Per la felicità degli azionisti

di Isabelle Pivert* - Le Monde Diplomatique (traduzione dal francese di José F. Padova) - 27/03/2009
Le soppressioni di posti di lavoro si moltiplicano e nel 2008 gli azionisti delle quaranta maggiori imprese francesi quotate in Borsa (CAC 40) hanno ricevuto 54,2 miliardi di euro di dividendi. Di fronte a una simile esibizione di ricchezze distribuite in piena crisi il presidente della Repubblica francese fa balenare un’eventuale spartizione dei benefici. Questi ultimi saranno tanto più abbondanti quanto più i salari saranno compressi e i posti di lavoro cancellati dalla lista.

Verso la fine degli anni ’80 ha iniziato a imporsi il diktat della creazione di valore per l’azionista, ovvero shareholder value (inizialmente shareholder value creation). Questo concetto non soltanto ha sconvolto l’organizzazione e il funzionamento tradizionali delle imprese, ma anche la coesione sociale della quasi totalità dei Paesi industrializzati. Proveniente dai dipartimenti «Fusioni e acquisizioni» delle banche d’affari anglosassoni, la shareholder value mirava inizialmente a determinare il guadagno per l’azionista drivante da un’ operazione di fusione o di acquisto fra due imprese. A poco a poco essa è diventata il criterio di valutazione delle performance finanziarie dell’impresa, a detrimento di qualsiasi logica economica e industriale.

Le imprese, fino ad allora orientate a ingrandire, fondersi, fagocitarsi l’un l’altra o scomparire nel nome dell’economia di scala e della corsa alla grandezza critica, non lo furono ormai più se non al fine di fornire una remunerazione massima ai loro azionisti.

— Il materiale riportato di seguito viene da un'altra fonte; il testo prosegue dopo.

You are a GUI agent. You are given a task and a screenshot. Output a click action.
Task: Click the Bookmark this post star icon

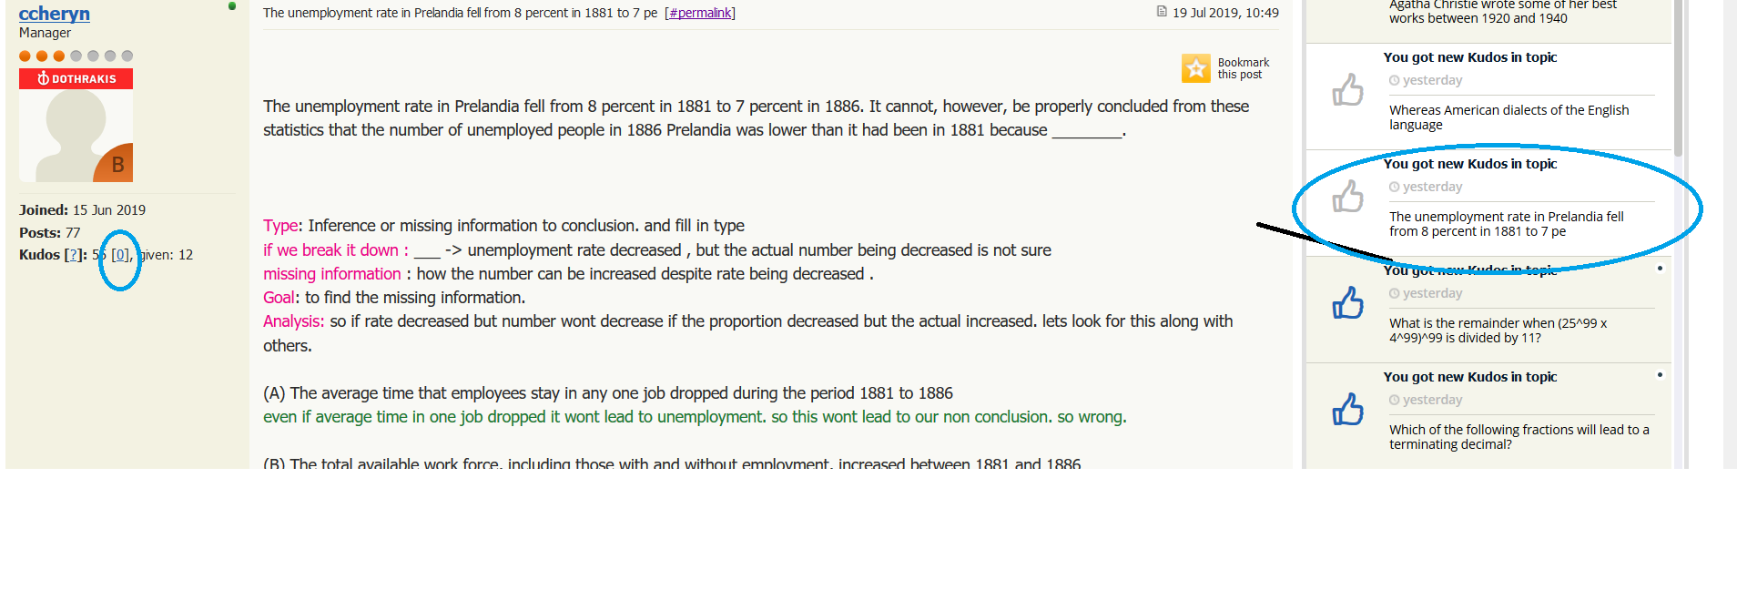tap(1195, 68)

La quale, d’altra parte, non dipendeva più unicamente da una distribuzione di dividendi (generalmente calcolati a partire dall’utile), ma sempre più dal rialzo del corso borsistico dell’azione della società.

Con l’incremento della mondializzazione, grazie allo sviluppo delle nuove tecnologie dell’informazione e della comunicazione, a una mobilità sempre maggiore dei capitali e a una standardizzazione generalizzata dei sistemi informatici, gli studi internazionali di consulenza strategica hanno fatto uscire la shareholder value dalla sua culla originaria – la banca d’affari – per propagarla, attraverso le direzioni generali, a tutti i livelli decisionali delle società quotate in Borsa (1).

«Ormai voi lavorate unicamente per l’azionista!». Questo dirigente commerciale di una multinazionale dell’industria farmaceutica si ricorda così della presentazione, fatta dai suoi superiori a tutti i salariati riuniti per l’occasione, del concetto di creazione di valore: «Questo mi ha scioccato! Poi ci hanno spiegato che anche noi ne avremmo approfittato perché, se si fosse arricchito l’azionista, si sarebbero ricevuti premi, aumenti di paga…». Da parte sua, Charles C., vice-presidente di uno degli studi di consulenza che hanno contribuito a diffondere l’idea, ricorda: «Desideravo continuare a lavorare sul nesso fra strategia e nuova teoria finanziaria, quello che all’epoca si denominava il valore azionario dell’impresa. Si trattava di un approccio molto micro-economico e finanziario alla strategia di un’impresa; conveniva scegliere le strategie in funzione del loro potenziale di creazione di valore per l’azionista».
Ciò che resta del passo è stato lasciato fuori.